Defence union challenges MOD in High Court

Defence union challenges MOD in High Court


STOP PRESS: After submissions by both sides Judge Wynn Williams said he hoped to give a ruling late next week (ending 29 August).

A legal challenge by Prospect to the terms on which the Ministry of Defence is seeking to cut the jobs of 5,000 civilian staff is due to be heard in the High Court.

The union, which represents 16,000 defence professionals, is asking the court to declare the MOD’s early release scheme (ERS) unlawful on the grounds that it only seeks to pay cheaper ‘flexible’ severance payments in making staff redundant.

In supporting evidence, the union says that because the purpose of the scheme is to help reduce the number of civilian staff by at least 5,000, MOD should use the more favourable ‘compulsory’ severance terms, rather than seeking to make job cuts on the cheap.

Prospect says the MOD scheme breaches the terms of the civil service management code and the civil service compensation scheme.

National secretary Steve Jary said: “Whichever way the court rules, its decision will have a major impact across the civil service.

“The department blames the union for obstructing rafts of people who are dying to get out of the department with a wad of cash. But Prospect is not in the business of allowing jobs to be sold at a discount. We are here to protect employment and, most important, to stop the destruction of MOD’s specialist skills base.”

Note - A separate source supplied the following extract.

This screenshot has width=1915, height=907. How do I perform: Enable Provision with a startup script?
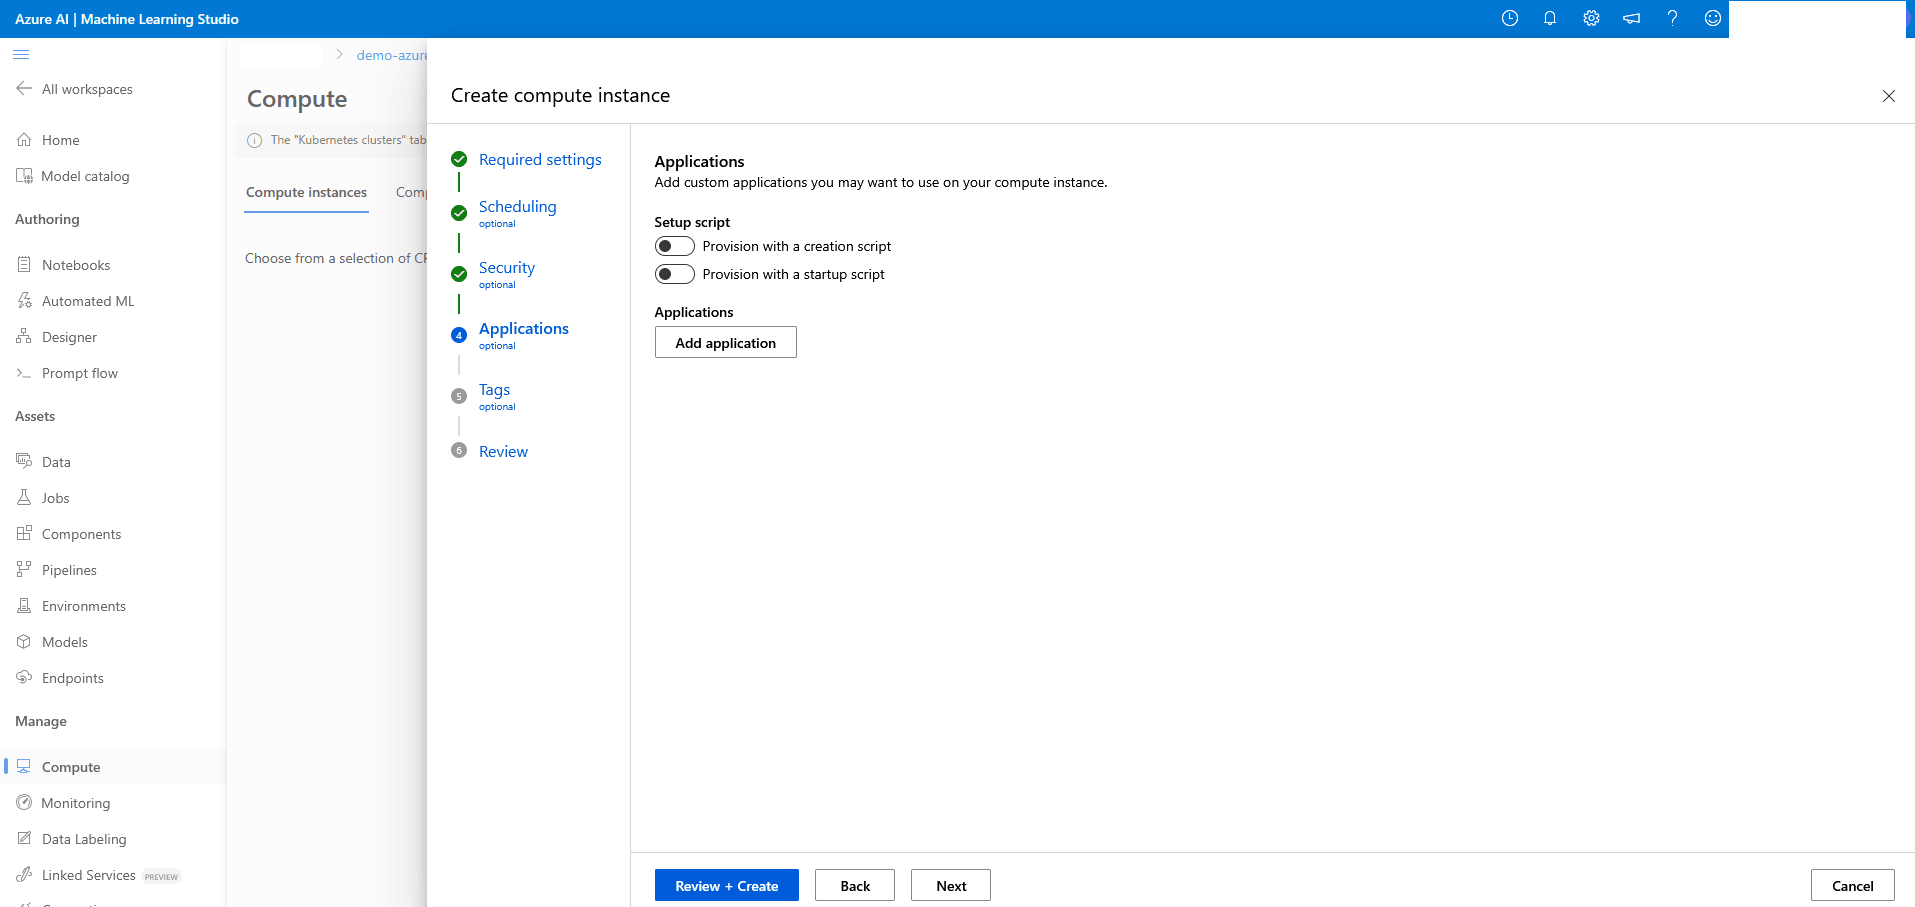tap(674, 273)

Jary added: “If an early release scheme is necessary, we will do everything we can to make sure that MOD pays what the rules require it to pay. If Prospect wins, MOD will have to substantially revise the existing ERS and its plans for achieving staffing reductions.”

Jary said the legal advice received by the union was very positive. Prospect has a top legal team of Gavin Millar QC supported by Michael Ford, together with Prospect solicitors Russell Jones & Walker.